Scrum

GBF Developers are scrum certified. GBF promote the use of scrum to the companies that work with our dedicated staff.

What is Scrum

Scrum is an agile project management framework mainly used for software development. It describes an iterative and incremental approach to project work. Scrum’s main goal is to meet the needs of the consumer by fostering a culture of open communication, shared accountability, and quality improvement.

Key Benefits of Scrum

  • Quicker release of the useable product to users and customers
  • Higher quality and productivity
  • Lower costs
  • Greater ability to incorporate changes as they occur
  • Better employee morale
  • Better user satisfaction
  • Being able to complete complex projects that previously could not be done

GBF Scrum Methodology and Process

Scrum is indeed the advancement of Agile Management. Scrum methodology is based on a series of very specific procedures and functions that must be followed during the software development process. It’s a versatile approach that rewards product team members who apply the 12 agile concepts in a way that everybody agrees on.

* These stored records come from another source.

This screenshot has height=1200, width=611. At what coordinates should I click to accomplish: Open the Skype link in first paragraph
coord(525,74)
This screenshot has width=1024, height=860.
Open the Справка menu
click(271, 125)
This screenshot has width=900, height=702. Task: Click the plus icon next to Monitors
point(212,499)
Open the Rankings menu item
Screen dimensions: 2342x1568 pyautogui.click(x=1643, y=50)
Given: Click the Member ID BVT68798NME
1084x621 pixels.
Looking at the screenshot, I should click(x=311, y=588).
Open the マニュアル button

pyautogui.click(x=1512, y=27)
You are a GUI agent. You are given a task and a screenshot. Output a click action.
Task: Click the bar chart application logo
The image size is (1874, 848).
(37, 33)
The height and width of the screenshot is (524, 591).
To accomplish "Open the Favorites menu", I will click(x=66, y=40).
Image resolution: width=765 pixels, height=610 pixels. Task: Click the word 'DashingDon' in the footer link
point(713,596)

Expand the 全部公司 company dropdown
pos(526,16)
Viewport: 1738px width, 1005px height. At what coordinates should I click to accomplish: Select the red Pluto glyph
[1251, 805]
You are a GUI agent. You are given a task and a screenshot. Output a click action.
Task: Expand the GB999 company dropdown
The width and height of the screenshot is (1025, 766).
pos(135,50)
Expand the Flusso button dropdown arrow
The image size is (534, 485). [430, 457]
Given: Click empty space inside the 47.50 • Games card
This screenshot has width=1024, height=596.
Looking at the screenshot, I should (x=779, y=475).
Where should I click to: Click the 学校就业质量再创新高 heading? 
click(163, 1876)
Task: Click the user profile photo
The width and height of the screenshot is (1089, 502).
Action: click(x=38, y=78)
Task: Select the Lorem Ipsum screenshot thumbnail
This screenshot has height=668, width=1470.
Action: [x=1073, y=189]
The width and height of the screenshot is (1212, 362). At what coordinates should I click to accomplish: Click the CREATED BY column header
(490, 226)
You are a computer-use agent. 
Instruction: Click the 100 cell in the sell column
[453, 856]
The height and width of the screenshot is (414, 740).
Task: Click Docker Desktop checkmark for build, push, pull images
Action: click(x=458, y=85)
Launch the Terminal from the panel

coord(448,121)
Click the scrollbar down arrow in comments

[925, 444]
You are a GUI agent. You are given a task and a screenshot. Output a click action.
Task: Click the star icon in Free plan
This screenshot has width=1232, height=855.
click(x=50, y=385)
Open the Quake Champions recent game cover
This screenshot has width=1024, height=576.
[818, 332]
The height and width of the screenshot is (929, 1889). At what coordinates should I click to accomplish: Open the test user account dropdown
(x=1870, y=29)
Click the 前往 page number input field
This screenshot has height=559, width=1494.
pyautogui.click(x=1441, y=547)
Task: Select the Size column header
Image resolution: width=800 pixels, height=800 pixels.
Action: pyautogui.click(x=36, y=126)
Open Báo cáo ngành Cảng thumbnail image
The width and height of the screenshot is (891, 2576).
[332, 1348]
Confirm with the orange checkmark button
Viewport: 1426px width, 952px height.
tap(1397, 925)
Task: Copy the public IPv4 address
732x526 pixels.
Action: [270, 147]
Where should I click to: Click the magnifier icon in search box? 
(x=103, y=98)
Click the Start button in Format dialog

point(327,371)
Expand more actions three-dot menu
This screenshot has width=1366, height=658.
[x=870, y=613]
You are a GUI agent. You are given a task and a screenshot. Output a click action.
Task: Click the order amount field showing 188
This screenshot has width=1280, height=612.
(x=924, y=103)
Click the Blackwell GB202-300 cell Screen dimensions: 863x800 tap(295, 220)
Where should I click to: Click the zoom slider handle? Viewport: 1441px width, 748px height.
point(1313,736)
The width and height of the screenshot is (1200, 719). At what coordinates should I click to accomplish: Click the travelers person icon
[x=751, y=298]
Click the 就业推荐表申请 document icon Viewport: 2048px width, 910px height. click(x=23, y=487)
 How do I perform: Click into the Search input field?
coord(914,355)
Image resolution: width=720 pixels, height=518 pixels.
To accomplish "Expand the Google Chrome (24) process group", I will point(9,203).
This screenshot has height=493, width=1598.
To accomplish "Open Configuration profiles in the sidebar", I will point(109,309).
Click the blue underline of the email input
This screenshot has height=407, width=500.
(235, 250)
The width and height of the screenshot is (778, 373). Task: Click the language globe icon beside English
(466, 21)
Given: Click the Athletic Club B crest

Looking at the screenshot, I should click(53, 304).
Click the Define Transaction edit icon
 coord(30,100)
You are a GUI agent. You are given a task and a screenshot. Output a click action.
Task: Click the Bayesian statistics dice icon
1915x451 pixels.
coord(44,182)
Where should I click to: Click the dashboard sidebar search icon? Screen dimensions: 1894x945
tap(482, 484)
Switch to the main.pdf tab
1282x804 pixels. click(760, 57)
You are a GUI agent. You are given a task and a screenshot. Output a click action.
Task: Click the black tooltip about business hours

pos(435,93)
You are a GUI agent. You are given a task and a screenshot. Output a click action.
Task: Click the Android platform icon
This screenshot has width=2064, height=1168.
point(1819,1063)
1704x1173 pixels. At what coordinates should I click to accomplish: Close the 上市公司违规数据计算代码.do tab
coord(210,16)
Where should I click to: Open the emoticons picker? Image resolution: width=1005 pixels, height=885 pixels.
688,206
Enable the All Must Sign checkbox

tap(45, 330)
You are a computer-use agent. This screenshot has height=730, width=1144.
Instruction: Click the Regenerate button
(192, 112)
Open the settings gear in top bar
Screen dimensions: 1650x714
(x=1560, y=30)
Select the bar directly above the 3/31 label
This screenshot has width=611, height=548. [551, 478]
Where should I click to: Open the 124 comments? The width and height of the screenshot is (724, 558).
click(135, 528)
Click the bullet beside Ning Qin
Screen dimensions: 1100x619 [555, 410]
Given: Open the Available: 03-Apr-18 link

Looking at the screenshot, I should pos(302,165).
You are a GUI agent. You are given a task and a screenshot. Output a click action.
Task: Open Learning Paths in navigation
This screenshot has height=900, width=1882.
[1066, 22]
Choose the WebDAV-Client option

Scrum is carried out in small, recurrent blocks known as Sprints, which normally last between 2 to 4 weeks and are used for feedback and reflection. Each Sprint is a self-contained unit, delivering a complete result, a variant of the final product, which must be delivered to the client with the least amount of effort possible when requested.

A collection of objectives/requirements that make up the project plan serves as the starting point for the operation. The project’s client prioritizes these goals based on a combination of value and cost; this is how iterations and subsequent deliveries are calculated.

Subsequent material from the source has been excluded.